A family morning drinking tea and watching Top Gear is just what the Doctor ordered as Patrick get’s reacquainted with his niece and nephew.
There is still a good bit of buzz going on after Andy Murray’s epic win at Wimbledon and with a Brit in the Tour de France and England doing well at Cricket the energy is very positive. The Brits love their sports and their Royals, so with Princess Kate having a son it’s going to be a summer to remember.
Even the Queen is showing a softer and more humorous side after a couple of hundred years on the thrown.
We are making for Inverary today up over the Rest and be Thankful. It’s certain we are not going to win any Iron Butt awards for distance ridden on this trip, but it’s Patrick’s first big motorcycle journey and even these days involve a good few hours in the saddle. I would hazard a guess we are averaging around 20 mph at best on the minor roads we are traveling.

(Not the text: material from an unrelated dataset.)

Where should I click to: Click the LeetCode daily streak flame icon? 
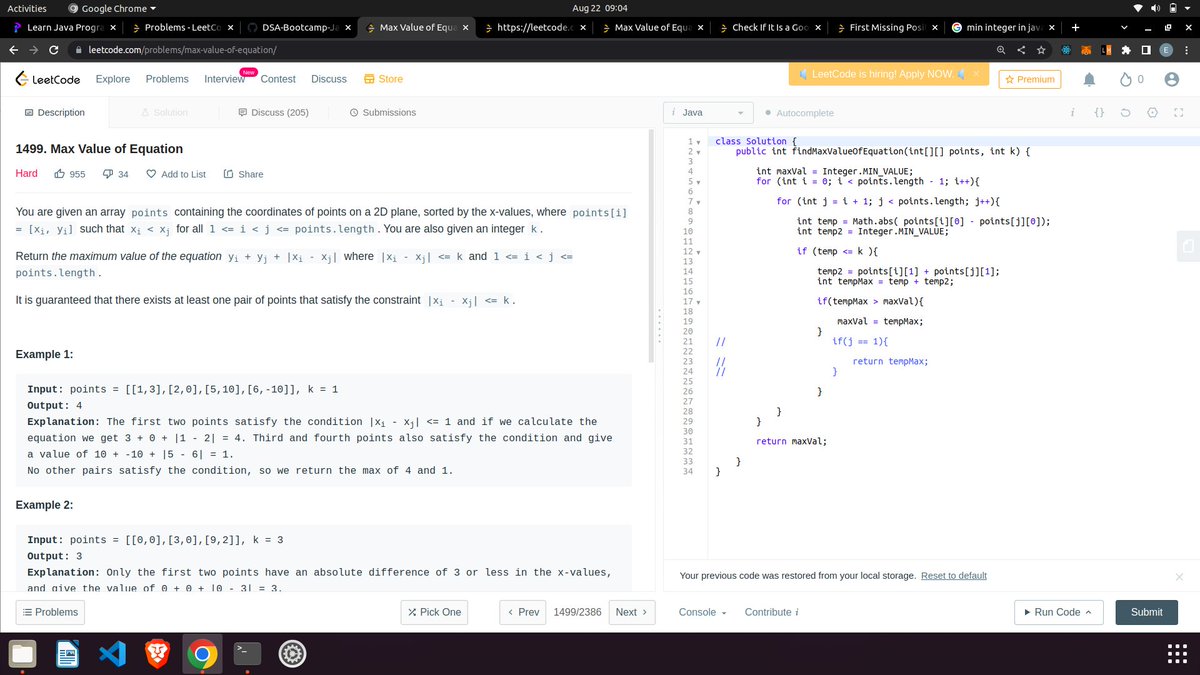pyautogui.click(x=1127, y=79)
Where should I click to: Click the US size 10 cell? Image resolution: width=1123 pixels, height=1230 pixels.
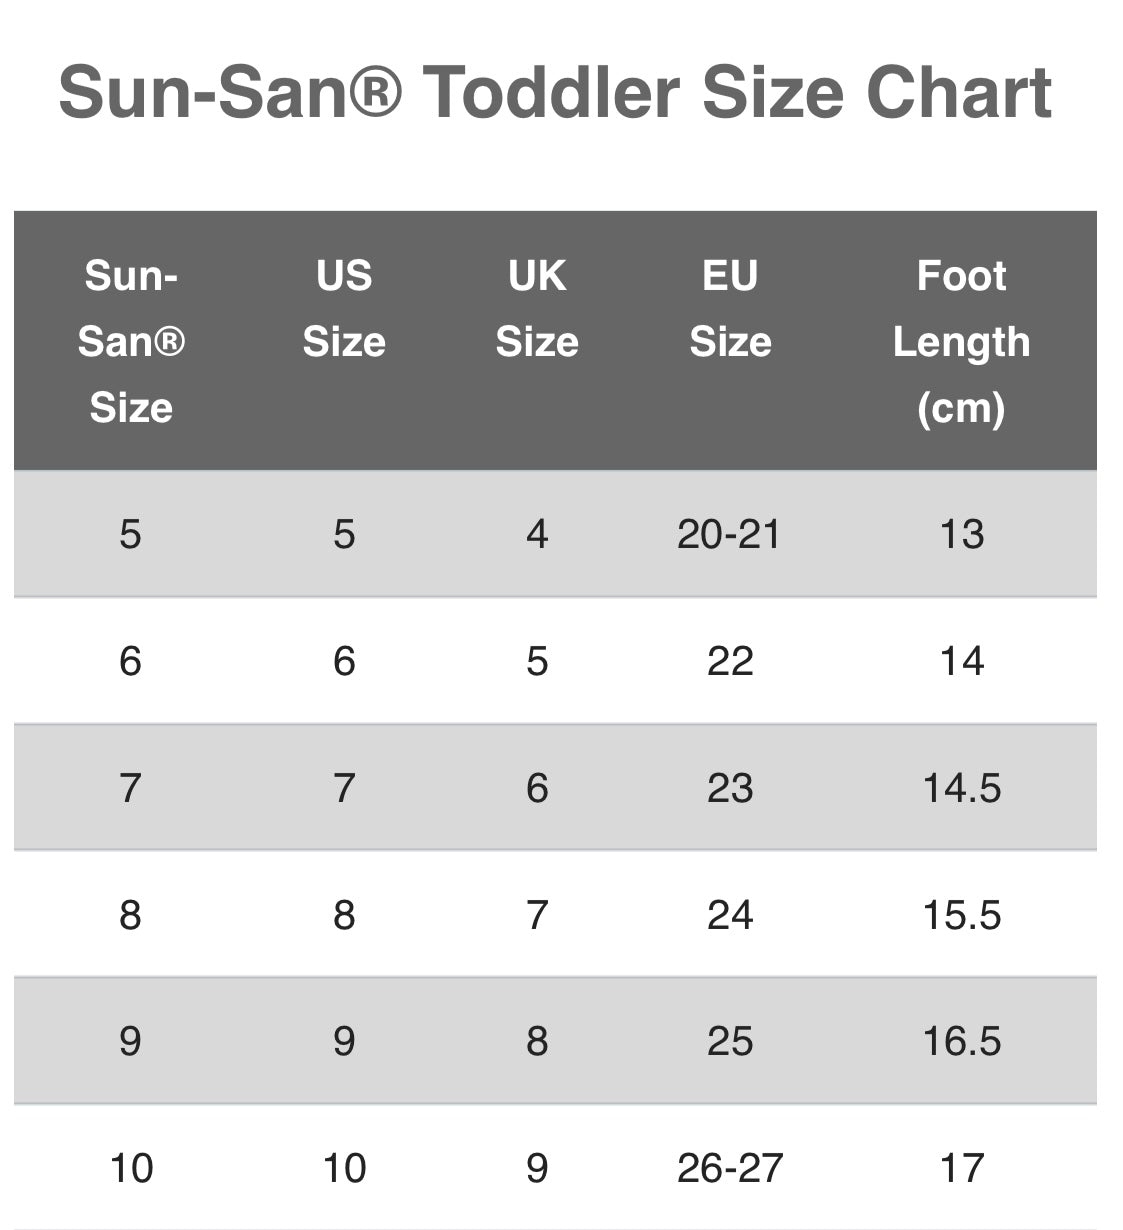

The road takes us over the Erskin Bridge, soaring hundreds of feet above the river Clyde where the brilliant light allows us to see far down the river to the ocean where it opens up. To our right, the sun lights the City of Glasgow and I’m singing inside my helmet as we turn north. The scenery through the thickly forested landscape is brilliant. Hazy lochs break through the trees, and distant mountains roll through the windshield growing larger and higher by the mile. The thick fir trees, which give a deep contrasting color to the almost luminous grass, give more tell tale signs of all the usual rain we have so fortunately dodged on this trip.
It was 2005 when I rode through here the last time with Dennis Gage and his son Sam filming our first episode of Trippin on Two Wheels. The memories flood back of all the fun and games we had and the luck we had with the weather on that trip also. Soon we are climbing to the Rest, and the road steepens and narrows as we ride up out of the Glen. Pausing at the top, the majestic views back behind us and ahead are both stunning and familiar in equal measures as we snap a few pictures to record the moment.
Pressing on we round another Loch and within a few miles are approaching Inverary. This small town perched on the edge of the Loch boasts an old jail and a couple of hotels to add to the normal assortment of shops.
We wander the town, take pictures at the harbor and while away some time in the beer garden before an early meal. My second nephew and his girlfriend show up on their way to a camping trip and we trade crazy stories for a while. Inverary is one of the most special places on earth for me, and I always seem to get lucky with the weather on my visits and am so pleased for Patrick to see his first real Scottish Loch up close and personal.
For the ride home my youngest nephew hops on the back of the GS, and as the sun burns the fields with the most stunning golden hue we drop south. Still not below the horizon as we approach the Erskin Bridge it appears as if the metal railings are on fire from the light and Cameron is excited to point it out to me. Cleary there is magic in the air today.
On a summer day there can be few more places on earth so beautiful, raw, and rugged as the Scottish countryside, and once more I feel the sense of elation I always feel at these moments where I realize I’ve pulled it off again, and spent an amazing day in the saddle of a motorcycle.
For our entertainment this evening my brother in law has lined us up with two hours of an uncensored version of a show called, “Mrs. Brown.” An Irish comedian/actor who dresses up like an old woman and performs skits on stage to a live audience. It’s not for the faint hearted with some of the foulest language and unsavory subjects you can imagine, but somehow the sight of man dressed up like an old housewife in stockings and apron seem to balance out the colorful language and we roar with laughter until our sides are about to split. The humor is just amazing and Patrick and I are now addicted to not only Top Gear, but Mrs. Brown.